To do
Start to finish, print the entries exactly, and carry none of the pictures over.

Start of Data excerpts

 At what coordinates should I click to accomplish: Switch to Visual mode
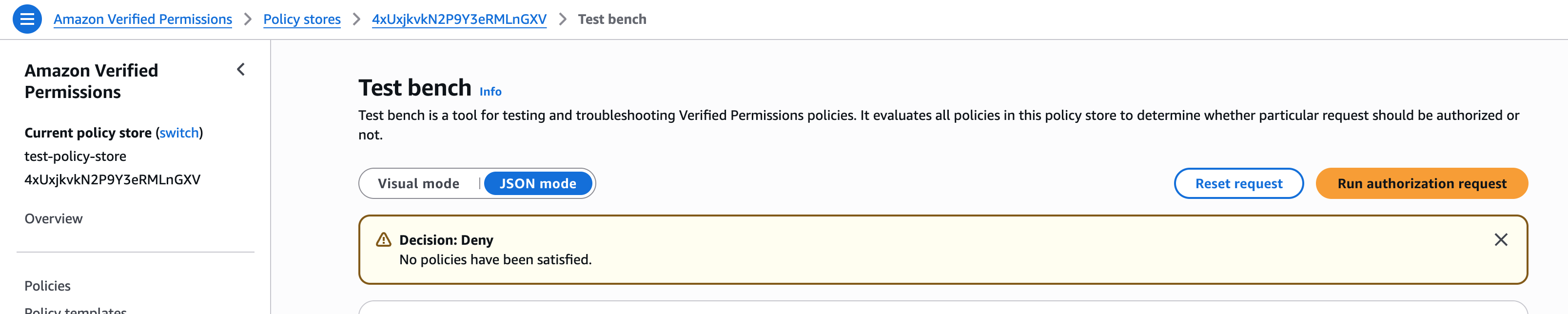pos(418,184)

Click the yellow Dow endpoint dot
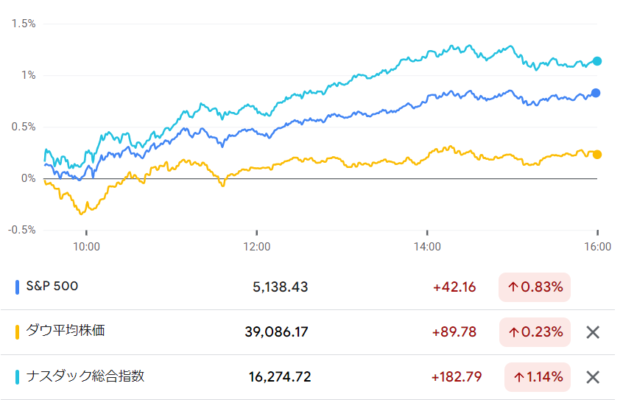click(x=597, y=155)
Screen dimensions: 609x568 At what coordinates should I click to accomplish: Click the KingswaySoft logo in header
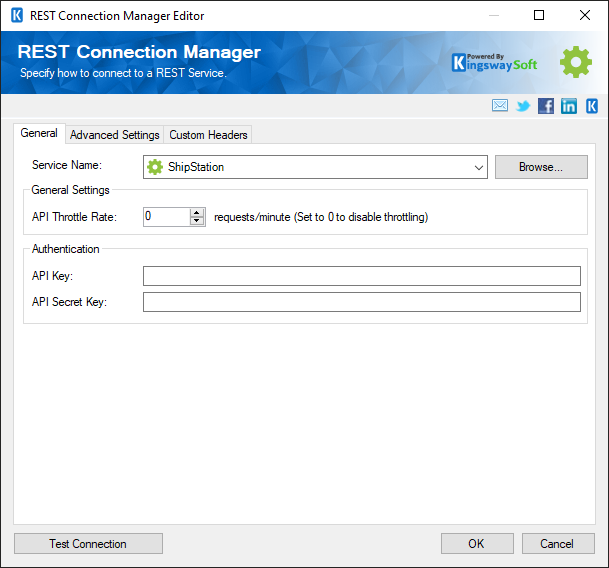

End of Data excerpts

Task solution
 At what coordinates should I click to accomplish: Switch to Visual mode
pos(418,184)

Click the yellow Dow endpoint dot
click(x=597, y=155)
Screen dimensions: 609x568 At what coordinates should I click to accomplish: Click the KingswaySoft logo in header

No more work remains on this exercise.